Experts have recently warned of cases of serious inflammatory illness in children possibly related to COVID-19. But a report in JAMA Pediatrics this week reinforces the fact that serious complications have been rare in children with the new coronavirus, especially if they have no underlying health conditions.

The new study represents the first cross-sectional, multi-hospital analysis of pediatric COVID cases in North America. A consortium of 46 pediatric intensive care units (PICUs) in the U.S. and Canada pooled their data for COVID-19 admissions between March 15 and April 3. The PICUs are part of the International PICU COVID-19 Collaboration, formed on March 14.

Thus far, children in North America continue to face a far greater risk of critical illness from influenza than from COVID-19.”

– Jeffrey Burns, MD, MPH

During the 20-day study period, 14 of the 46 PICUs, all in the U.S., admitted children with confirmed COVID-19. The 48 children ranged from 4 to 16 years old. The investigators followed them through April 10.

Jeffrey Burns, MD, MPH, chief of Critical Care Medicine at Boston Children’s Hospital, coordinates the international PICU collaboration and was senior author on the paper.

“It is notable that only a third of the participating PICUs actually admitted children with COVID-19 during the study period,” he says. “Of the 48 patients who were admitted, all but two survived.

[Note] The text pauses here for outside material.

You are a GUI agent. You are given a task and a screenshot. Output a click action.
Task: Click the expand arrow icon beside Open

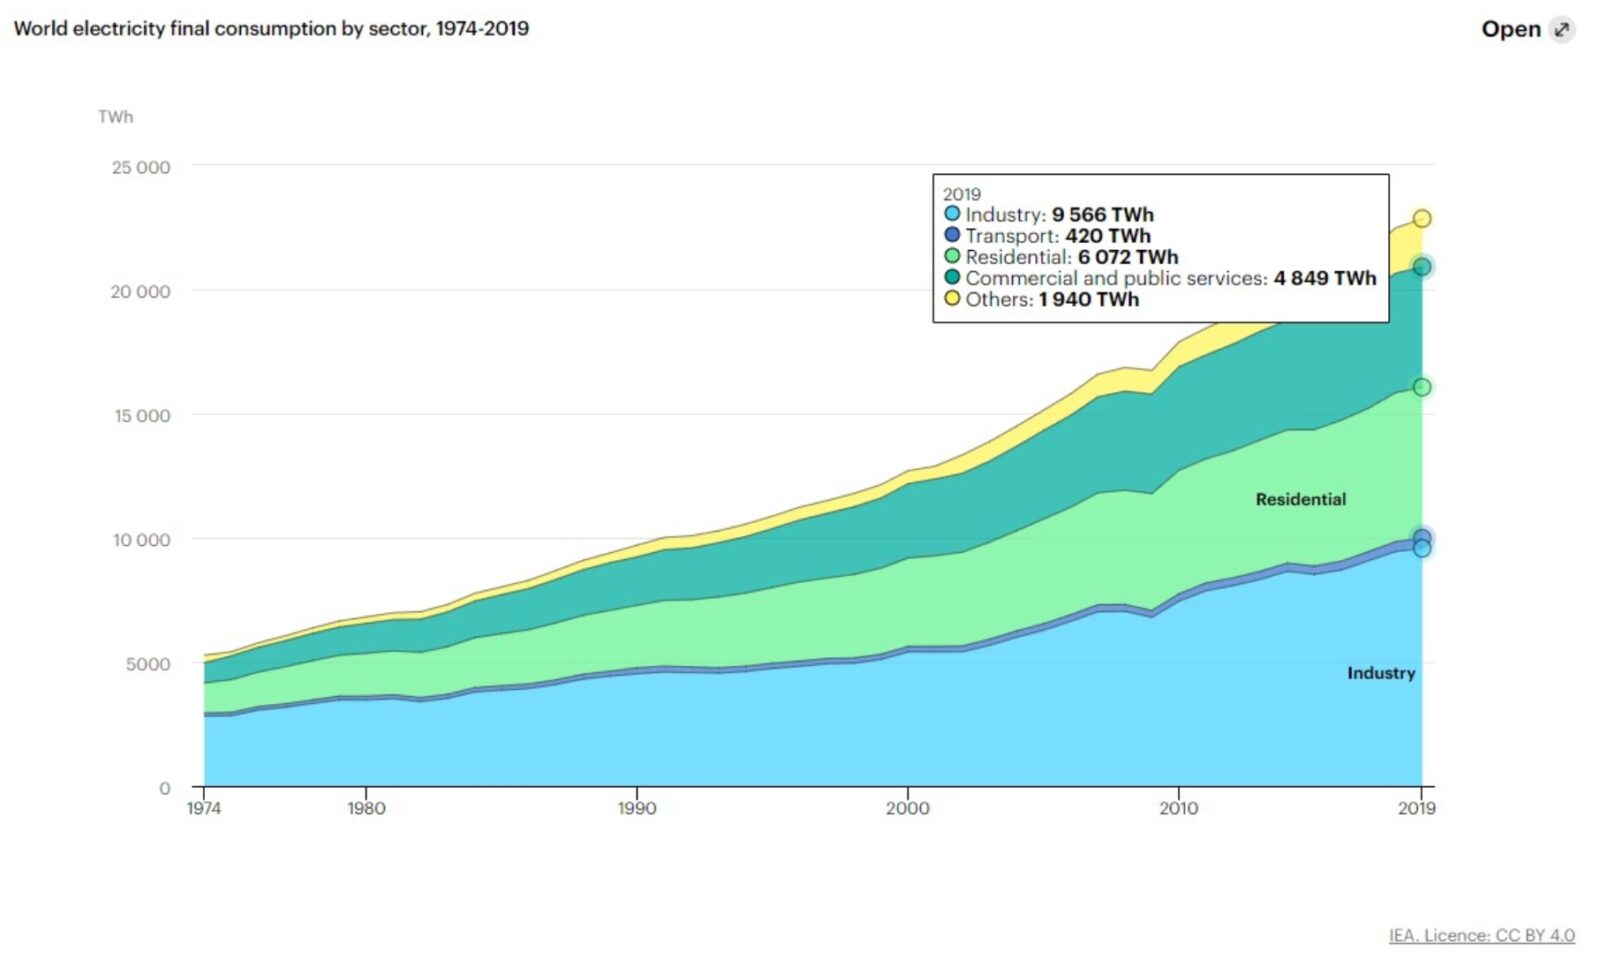(1561, 29)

That reflects the decreased burden of disease from COVID-19 in children compared with adults.”

COVID-19 in the PICU: Features, treatment, outcomes

Of the 48 children admitted to the 14 PICUs, 52 percent were boys, with characteristics as follows:

  • 83 percent had significant pre-existing health conditions, most commonly medical complexity, obesity, diabetes, immune compromise, and malignancy.
  • 69 percent were critically ill at the time of admission, and 73 percent presented with respiratory symptoms.
  • Other presentations included neurologic, circulatory, and gastrointestinal problems; diabetic ketoacidosis; and sickle cell crisis.


  • 38 percent of the children required invasive ventilation.
  • 1 required extracorporeal membrane oxygenation (ECMO).
  • 61 percent received drug treatments, most commonly hydroxychloroquine (the study was not designed to evaluate their efficacy).

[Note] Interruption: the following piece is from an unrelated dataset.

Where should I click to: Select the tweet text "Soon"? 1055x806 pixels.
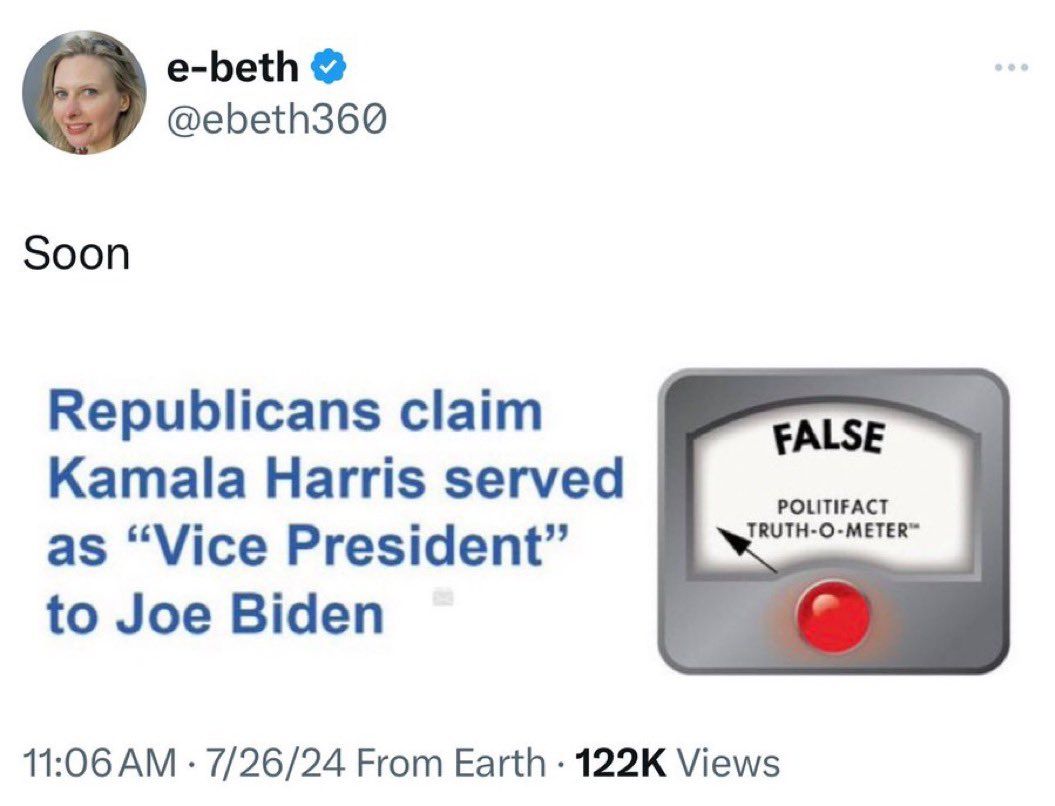tap(76, 255)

  • Two of the 48 patients (4 percent), ages 12 and 17, had died at the end of follow-up. Both had pre-existing illnesses and developed multi-system organ failure.
  • 15 patients (31 percent) were still in the hospital at the end of follow-up. Three of them still required ventilator support and one was on ECMO. The rest of the patients were discharged, having spent a median of five days in the PICU and seven days in the hospital.

As of May 10, after the paper went to press, all 15 children have now been discharged from the PICU. While only 1 has been discharged home, the rest are in improving condition and are expected to leave the hospital in the coming week or weeks.

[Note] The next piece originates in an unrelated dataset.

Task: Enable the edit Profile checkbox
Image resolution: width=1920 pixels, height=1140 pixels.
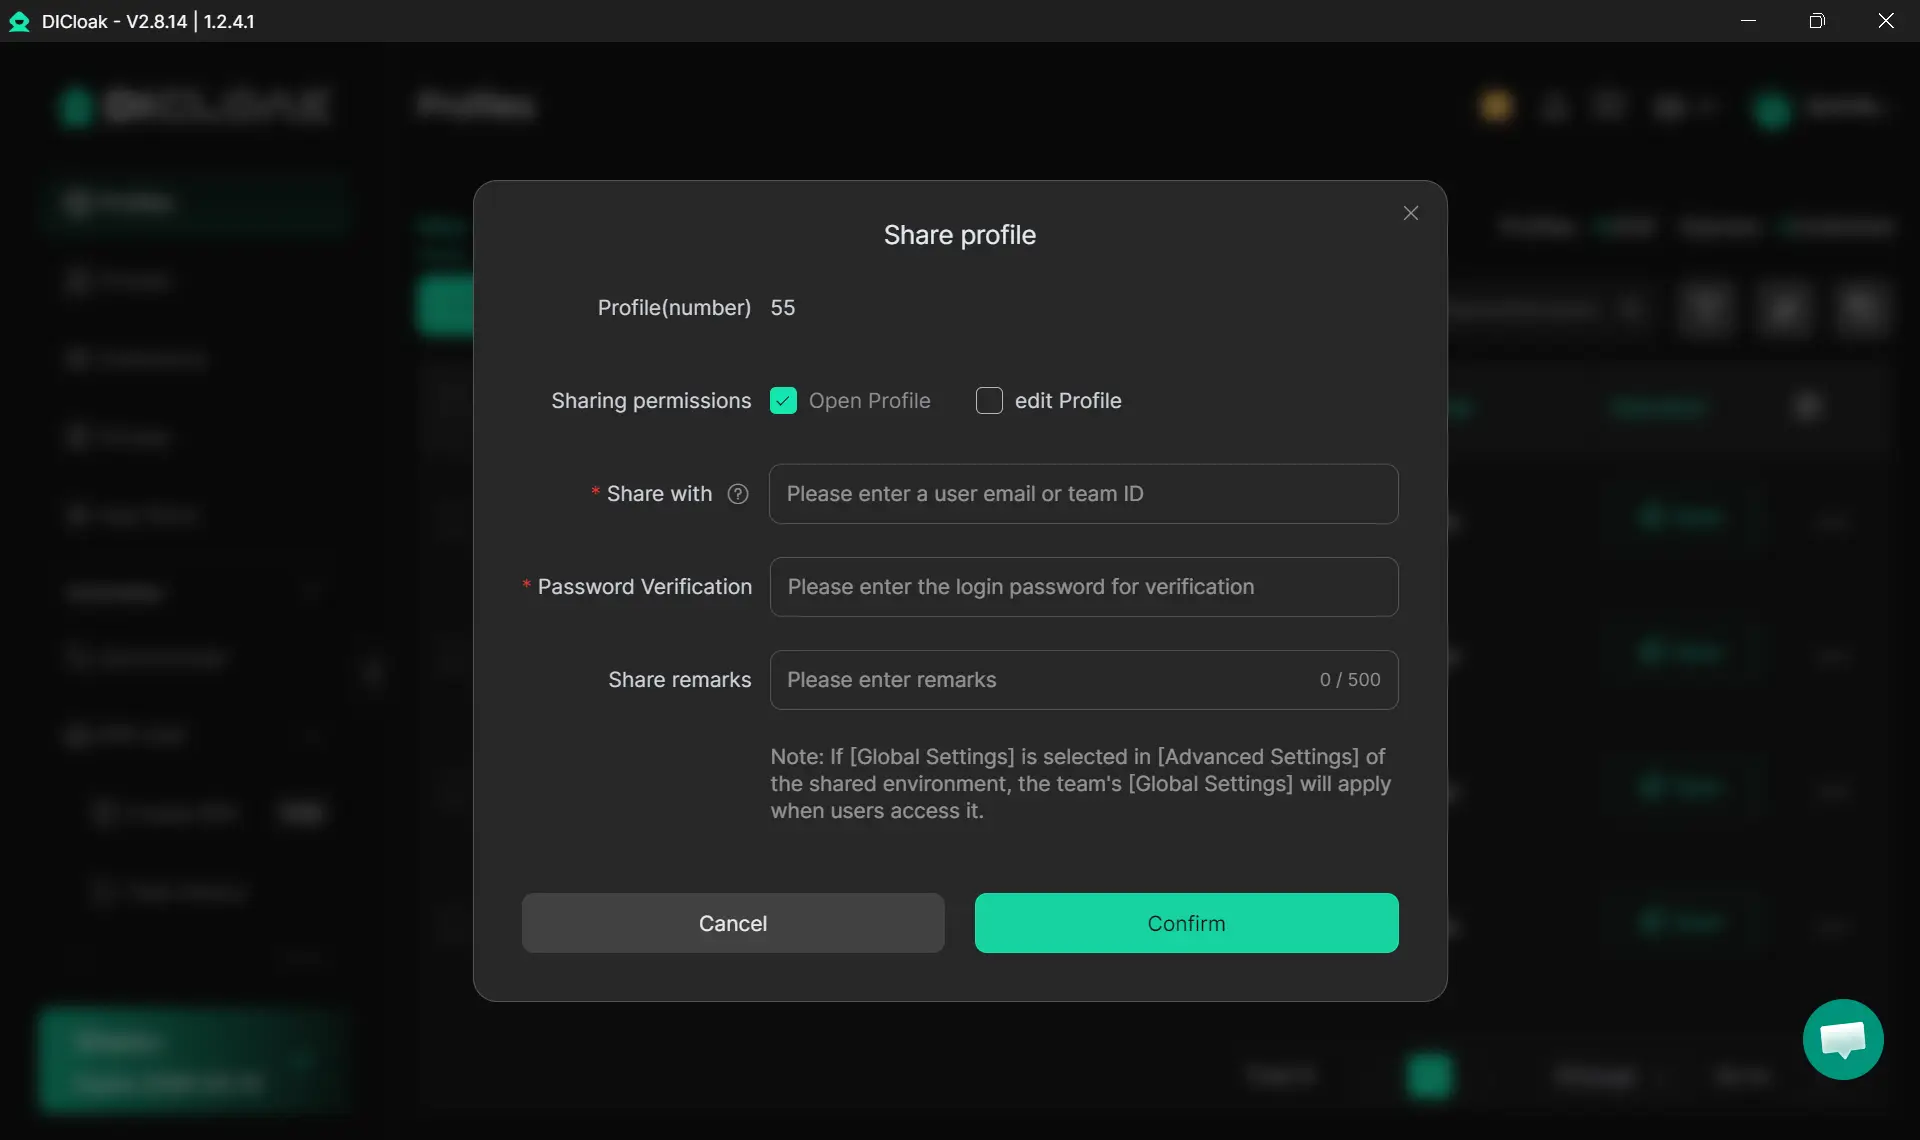Action: (x=989, y=401)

Putting children’s COVID risk in perspective

Jeffrey Burns, Boston Children's Hospital
Jeffrey Burns

Meanwhile, tracking of children in the PICU continues. Although the number of pediatric hospital and ICU admissions for COVID-19 is very small, Burns acknowledges that it is likely to climb over time.

“But thus far,” he says, “children in North America continue to face a far greater risk of critical illness from influenza than from COVID-19.”

Lara Shekerdemian, MD, MHA, of Texas Children’s Hospital, was first author on the JAMA Pediatrics paper. See the paper for a list of all 14 participating hospitals.